QUALIDADE E CONCENTRAÇÃO DE AMOSTRAS

Podem ser utilizadas como amostras para o sequenciamento tanto produtos de PCR quanto plasmídeos. Em ambos os casos a qualidade da amostra é essencial para a obtenção de uma sequência de alta qualidade. Para isto, o ideal é que em ambos os casos as amostras sejam previamente analisadas por eletroforese em gel de agarose para verificar se há degradação e, para produtos de PCR, se somente uma banda está presente.

Se a PCR não estiver específica (ou seja, se múltiplas bandas estiverem presentes) os produtos inespecíficos poderão interferir durante o sequenciamento, logo, as condições da PCR deverão ser modificadas até que somente o produto desejado seja amplificado. Alternativamente, pode-se extrair somente a banda desejada do gel, através do uso de kits de purificação específicos para este fim.
A purificação dos produtos de PCR, independentemente da presença de bandas inespecíficas, deve ser realizada e visa retirar dímeros de primer, nucleotídeos não incorporados e demais produtos não utilizados durante a reação. Esta purificação deve ser feita com Kits comerciais ou métodos enzimáticos como o Exo-Sap.

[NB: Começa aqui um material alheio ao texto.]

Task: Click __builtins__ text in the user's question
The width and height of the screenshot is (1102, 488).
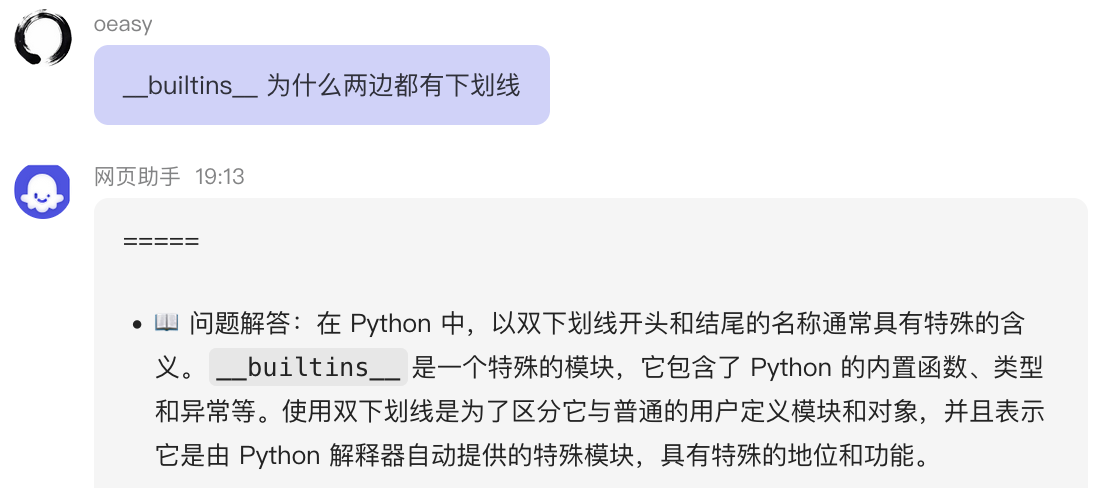Action: [190, 85]
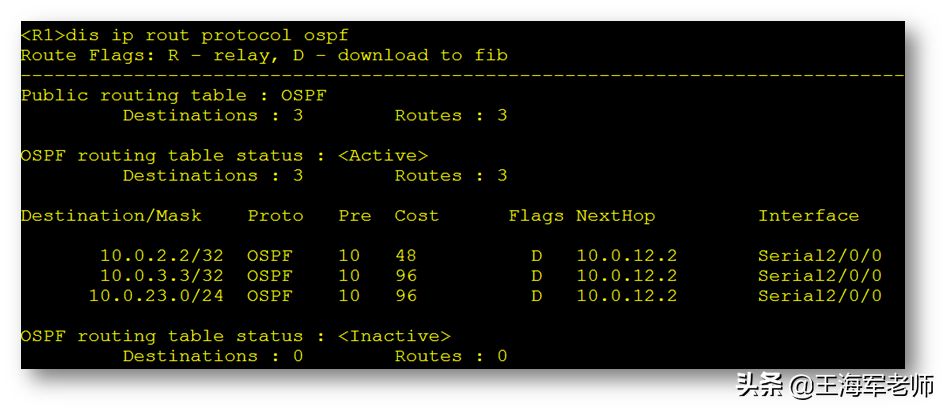The height and width of the screenshot is (411, 947).
Task: Click the cost value 48
Action: [406, 256]
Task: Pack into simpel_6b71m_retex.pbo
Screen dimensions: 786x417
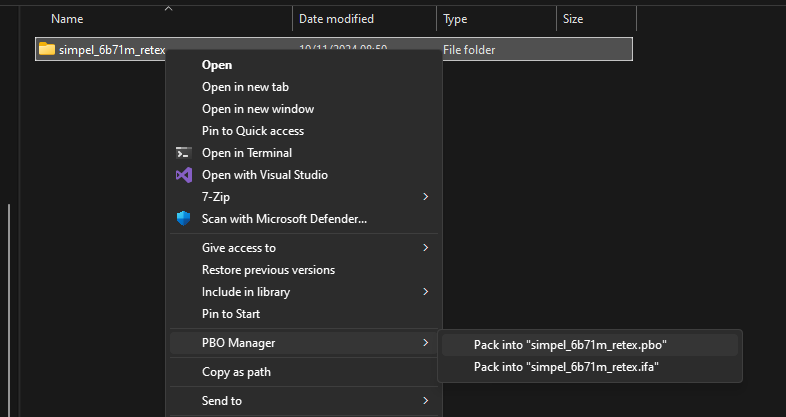Action: 570,345
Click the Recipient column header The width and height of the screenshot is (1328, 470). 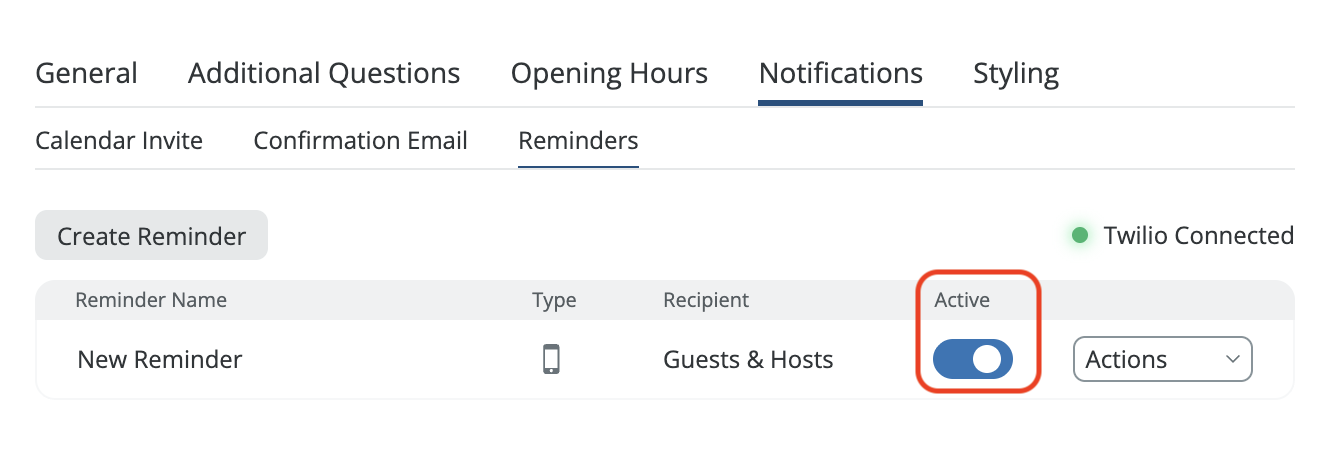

Após a purificação dos produtos de PCR ou da extração plasmidial, é necessário fazer a quantificação dos mesmos. Recomendamos que a concentração seja estimada em gel de agarose utilizando um marcador específico ou através de espectrofotometria. Além disso, é muito importante verificar a qualidade da amostra, sendo que a relação das absorbâncias em 260/280 deve ser maior que 1,7 e 1,8 e a 260/230 maior que 2.

Após a quantificação, as amostras deverão ser amplificadas pelo método de Sanger, segundo o POP 031 – Reação para sequenciamento no Sequenciador Automatizado de DNA ABI3500, e posteriormente purificadas, segundo o POP 032 – Reação de precipitação com etanol.EDTA para sequenciamento no Sequenciador Automatizado de DNA ABI3500. Só então as amostras deverão ser submetidas ao LAMEB.